Aviation industry analysts like Bill Swelbar of Delta Airport Consultants said he assumed a second coronavirus wave in the fall that would also hurt the travel industry.
“What we did not assume is that the first wave wasn’t done. Whereas Delta and United were planning for additional capacity being added in August, those plans have been shelved,” said Swelbar, who is the chief industry strategist for the firm. “The (ultra-low cost carriers) have virtually 80 percent of 2019 capacity deployed, much of it to these new, raging hotspots in states with leisure destinations.
“For many carriers, the prisoner’s dilemma presents itself: Do I add capacity to help myself but undermine the performance of the industry, or do I hold capacity constant so that the industry might enjoy a better pricing environment? We will know soon, as the test will be immediately following Labor Day,” he said.
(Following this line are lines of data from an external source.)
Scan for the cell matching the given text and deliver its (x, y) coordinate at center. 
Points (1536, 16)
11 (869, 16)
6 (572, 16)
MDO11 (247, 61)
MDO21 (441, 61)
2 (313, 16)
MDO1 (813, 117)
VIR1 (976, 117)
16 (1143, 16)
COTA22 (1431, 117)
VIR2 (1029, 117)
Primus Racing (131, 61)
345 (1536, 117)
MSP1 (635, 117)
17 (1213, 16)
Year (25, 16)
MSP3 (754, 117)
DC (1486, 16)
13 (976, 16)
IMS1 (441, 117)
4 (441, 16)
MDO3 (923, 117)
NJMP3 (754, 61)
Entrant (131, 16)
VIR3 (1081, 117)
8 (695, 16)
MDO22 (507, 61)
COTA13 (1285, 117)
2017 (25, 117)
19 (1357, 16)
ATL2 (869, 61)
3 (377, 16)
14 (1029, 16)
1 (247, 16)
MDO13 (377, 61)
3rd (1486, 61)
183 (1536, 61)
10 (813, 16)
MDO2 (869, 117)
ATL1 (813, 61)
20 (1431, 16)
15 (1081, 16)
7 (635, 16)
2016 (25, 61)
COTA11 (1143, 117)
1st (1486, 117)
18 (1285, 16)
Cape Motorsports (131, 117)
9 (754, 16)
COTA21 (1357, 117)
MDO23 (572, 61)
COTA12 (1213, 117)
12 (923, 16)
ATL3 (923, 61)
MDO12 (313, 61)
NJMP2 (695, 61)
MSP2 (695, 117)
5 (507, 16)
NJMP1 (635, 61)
Still, the number of people traveling nationally has trended upward since bottoming out in April. Nationally, the number of people passing through TSA checkpoints cracked 700,000 on July 2, 3, 5 and 6, peaking at 764,761 travelers on July 2.
That’s the highest number of travelers since 779,631 traveled on March 18, but still well below the 2.1 million who traveled on July 2 a year ago. Since the holiday weekend, travel has bounced between 600,000 and 700,000 daily travelers, according to TSA.
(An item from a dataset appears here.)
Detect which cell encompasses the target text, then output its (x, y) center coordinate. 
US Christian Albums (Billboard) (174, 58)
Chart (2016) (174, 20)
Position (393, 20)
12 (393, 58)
Airports Reinforce Health and Safety Process
Airports are reinforcing health and safety standards to restore travelers’ confidence that their facilities are clean and safe, officials say. At PIT, that includes a new Safe Travels initiative aimed to increase confidence in air travel though best practices for reducing the spread of germs and additional measures advocated by the Centers for Disease Control and Prevention. A key component of the program includes requiring everyone on airport property – officials, travelers and airport staff – to wear a face covering or mask, as well as other health and safety protocols.
“Demand will ebb and flow with the virus,” Swelbar said. “The walkback of actions by many to get the economy open is the first sign that all carriers are not adding capacity back into the system. Bottom line, the economic and airline recovery will be uneven with the root cause being the virus.
“While the consumer may have confidence that their airport and airline experience might be safe, what about the safety of the destination in general, the hotel, the rental car or even outside activities with large numbers of people? It is going to take a vaccine to get the industry on the road to recovery that is paved and not gravel.”